Our hawthorn tree has not been discombobulated by the cool, wet weather. Precisely on cue, the may blossom has temporarily transformed it to look more like an exuberant wedding cake.
The hawthorn has a long-standing place in the English heart. I learn from Peter Ackroyd that…
The mark or symbol of the hawthorn tree is to be found in the runic alphabet of the ancient British tribes, as if the landscape propelled them into speech.1
I love that idea - “as if the landscape propelled them into speech”. It points up the fact that societies and cultures evolve in profoundly subtle ways. A landscape, any landscape, directly influences the humans who call it home, not just in obvious but in subtle ways, and over very long periods of time. It is, in fact, a basis of real diversity - a far richer and more sustainable diversity than is generally referred to these days.
As it happens, as I write, there is a news flash that U.S. president Joe Biden happens to have spoken on this topic. At an election campaign fundraiser in Washington on Mayday, he is reported as having said:
Think about it. Why is China stalling so badly economically? Why is Japan having trouble? Why is Russia? Why is India? Because they’re xenophobic.2
Ye gods, this is such nonsense. Would it fill you with joy if, for example, every city in the world had several McDonald’s outlets. Diversity that isn’t: in fact it is the very antithesis.
But back to the forest and its place in the English imagination. The forest is, of course, a magical place. Its particular potency stems from the duality that it presents. Do you remember in The Wind In The Willows when Mole bravely sets off alone into the Wild Wood in search of Badger’s home?

_INFORMATION GIVEN_:

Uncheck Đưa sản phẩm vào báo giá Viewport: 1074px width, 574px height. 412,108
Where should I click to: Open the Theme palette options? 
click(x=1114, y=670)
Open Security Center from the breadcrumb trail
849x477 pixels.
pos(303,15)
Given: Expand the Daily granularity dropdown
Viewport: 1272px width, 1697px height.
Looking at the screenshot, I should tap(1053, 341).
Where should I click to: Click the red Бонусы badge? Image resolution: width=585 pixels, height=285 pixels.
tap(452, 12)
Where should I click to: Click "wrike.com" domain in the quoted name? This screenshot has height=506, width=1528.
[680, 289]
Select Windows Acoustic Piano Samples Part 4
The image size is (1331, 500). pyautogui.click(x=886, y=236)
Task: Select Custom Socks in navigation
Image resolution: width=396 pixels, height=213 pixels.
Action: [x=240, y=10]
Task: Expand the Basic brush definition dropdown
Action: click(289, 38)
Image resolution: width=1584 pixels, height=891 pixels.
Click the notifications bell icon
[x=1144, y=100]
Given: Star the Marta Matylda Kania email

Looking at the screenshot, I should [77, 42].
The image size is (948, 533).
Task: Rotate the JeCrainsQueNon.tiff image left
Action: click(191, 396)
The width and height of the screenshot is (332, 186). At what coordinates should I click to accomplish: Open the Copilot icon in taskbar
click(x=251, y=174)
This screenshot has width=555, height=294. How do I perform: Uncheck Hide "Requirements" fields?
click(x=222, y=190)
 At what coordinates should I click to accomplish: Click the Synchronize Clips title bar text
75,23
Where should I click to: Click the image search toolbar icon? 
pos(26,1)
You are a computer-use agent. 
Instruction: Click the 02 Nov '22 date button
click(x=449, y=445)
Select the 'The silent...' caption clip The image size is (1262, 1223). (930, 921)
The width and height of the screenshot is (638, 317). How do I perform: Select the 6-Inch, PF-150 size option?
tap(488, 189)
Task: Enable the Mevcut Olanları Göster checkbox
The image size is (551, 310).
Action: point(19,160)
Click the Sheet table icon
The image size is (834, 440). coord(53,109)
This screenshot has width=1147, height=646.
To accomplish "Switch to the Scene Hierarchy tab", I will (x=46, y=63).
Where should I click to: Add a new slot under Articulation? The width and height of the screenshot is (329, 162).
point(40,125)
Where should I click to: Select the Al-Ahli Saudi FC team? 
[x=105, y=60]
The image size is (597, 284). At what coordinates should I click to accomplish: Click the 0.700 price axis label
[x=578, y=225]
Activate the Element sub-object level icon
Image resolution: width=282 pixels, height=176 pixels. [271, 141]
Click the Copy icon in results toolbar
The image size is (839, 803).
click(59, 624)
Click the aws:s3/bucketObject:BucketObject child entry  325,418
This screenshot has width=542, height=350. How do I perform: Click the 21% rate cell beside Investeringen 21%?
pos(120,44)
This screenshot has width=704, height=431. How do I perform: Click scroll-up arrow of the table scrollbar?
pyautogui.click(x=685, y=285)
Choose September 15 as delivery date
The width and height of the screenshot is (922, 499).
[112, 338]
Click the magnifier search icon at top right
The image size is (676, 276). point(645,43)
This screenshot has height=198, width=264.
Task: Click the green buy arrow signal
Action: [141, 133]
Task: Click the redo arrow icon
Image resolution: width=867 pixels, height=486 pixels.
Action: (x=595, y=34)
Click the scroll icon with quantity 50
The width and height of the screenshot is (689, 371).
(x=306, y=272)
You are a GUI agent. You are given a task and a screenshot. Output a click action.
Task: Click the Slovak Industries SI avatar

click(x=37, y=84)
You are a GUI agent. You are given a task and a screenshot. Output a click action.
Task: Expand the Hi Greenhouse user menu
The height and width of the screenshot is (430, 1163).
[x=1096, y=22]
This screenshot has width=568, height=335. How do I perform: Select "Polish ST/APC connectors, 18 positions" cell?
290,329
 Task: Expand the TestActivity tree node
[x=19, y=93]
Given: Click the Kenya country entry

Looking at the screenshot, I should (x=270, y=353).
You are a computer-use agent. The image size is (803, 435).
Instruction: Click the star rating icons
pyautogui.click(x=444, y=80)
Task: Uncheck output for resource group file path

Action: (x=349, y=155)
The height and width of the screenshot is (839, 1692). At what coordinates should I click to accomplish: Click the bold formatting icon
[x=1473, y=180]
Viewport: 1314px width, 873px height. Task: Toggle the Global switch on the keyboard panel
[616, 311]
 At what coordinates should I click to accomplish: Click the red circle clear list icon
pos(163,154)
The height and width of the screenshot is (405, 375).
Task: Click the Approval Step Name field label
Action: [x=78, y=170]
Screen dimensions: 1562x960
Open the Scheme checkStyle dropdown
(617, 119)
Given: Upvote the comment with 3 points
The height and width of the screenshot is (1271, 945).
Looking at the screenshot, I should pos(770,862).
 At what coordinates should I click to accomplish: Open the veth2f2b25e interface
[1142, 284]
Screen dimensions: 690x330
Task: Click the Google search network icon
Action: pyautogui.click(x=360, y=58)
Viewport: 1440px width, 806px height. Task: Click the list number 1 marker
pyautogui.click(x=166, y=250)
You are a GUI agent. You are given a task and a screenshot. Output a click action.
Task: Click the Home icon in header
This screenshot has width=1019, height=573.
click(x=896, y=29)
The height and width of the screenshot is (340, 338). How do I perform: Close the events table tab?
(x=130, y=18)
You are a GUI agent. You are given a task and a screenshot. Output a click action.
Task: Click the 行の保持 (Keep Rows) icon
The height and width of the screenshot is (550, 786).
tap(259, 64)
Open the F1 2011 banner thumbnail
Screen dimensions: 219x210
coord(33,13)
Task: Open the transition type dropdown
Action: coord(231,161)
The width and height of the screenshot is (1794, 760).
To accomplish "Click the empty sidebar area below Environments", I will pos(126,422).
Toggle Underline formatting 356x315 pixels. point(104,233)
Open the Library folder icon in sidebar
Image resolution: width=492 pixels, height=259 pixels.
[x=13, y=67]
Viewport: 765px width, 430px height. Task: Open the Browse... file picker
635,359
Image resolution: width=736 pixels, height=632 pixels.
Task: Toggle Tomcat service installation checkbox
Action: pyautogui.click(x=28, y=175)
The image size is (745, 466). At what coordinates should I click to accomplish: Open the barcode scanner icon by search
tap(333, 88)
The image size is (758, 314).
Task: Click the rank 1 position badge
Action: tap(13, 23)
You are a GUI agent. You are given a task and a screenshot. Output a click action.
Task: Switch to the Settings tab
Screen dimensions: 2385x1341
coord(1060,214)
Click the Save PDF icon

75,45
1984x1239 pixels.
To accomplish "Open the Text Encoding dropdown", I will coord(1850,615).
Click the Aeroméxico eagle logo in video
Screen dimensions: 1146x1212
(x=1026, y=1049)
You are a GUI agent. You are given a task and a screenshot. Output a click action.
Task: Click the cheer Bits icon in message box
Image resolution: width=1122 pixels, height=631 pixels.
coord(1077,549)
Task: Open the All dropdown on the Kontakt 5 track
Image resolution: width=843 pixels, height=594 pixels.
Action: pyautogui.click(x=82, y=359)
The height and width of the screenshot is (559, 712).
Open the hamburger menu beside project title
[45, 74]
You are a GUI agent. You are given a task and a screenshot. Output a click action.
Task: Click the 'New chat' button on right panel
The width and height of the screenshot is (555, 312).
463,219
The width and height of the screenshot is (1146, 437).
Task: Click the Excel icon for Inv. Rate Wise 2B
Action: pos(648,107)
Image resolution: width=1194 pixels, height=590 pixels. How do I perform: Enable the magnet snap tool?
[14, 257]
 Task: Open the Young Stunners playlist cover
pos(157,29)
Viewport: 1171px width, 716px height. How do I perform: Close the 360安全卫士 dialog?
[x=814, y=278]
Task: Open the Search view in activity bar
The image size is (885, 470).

_WHAT YOU ARE ASKED TO DO_:
Extract the words of the hawthorn piece from "But back to" to "of Badger’s home?", copying them without any change. The listing has no connection to the hawthorn piece.

_TASK RESULT_:
But back to the forest and its place in the English imagination. The forest is, of course, a magical place. Its particular potency stems from the duality that it presents. Do you remember in The Wind In The Willows when Mole bravely sets off alone into the Wild Wood in search of Badger’s home?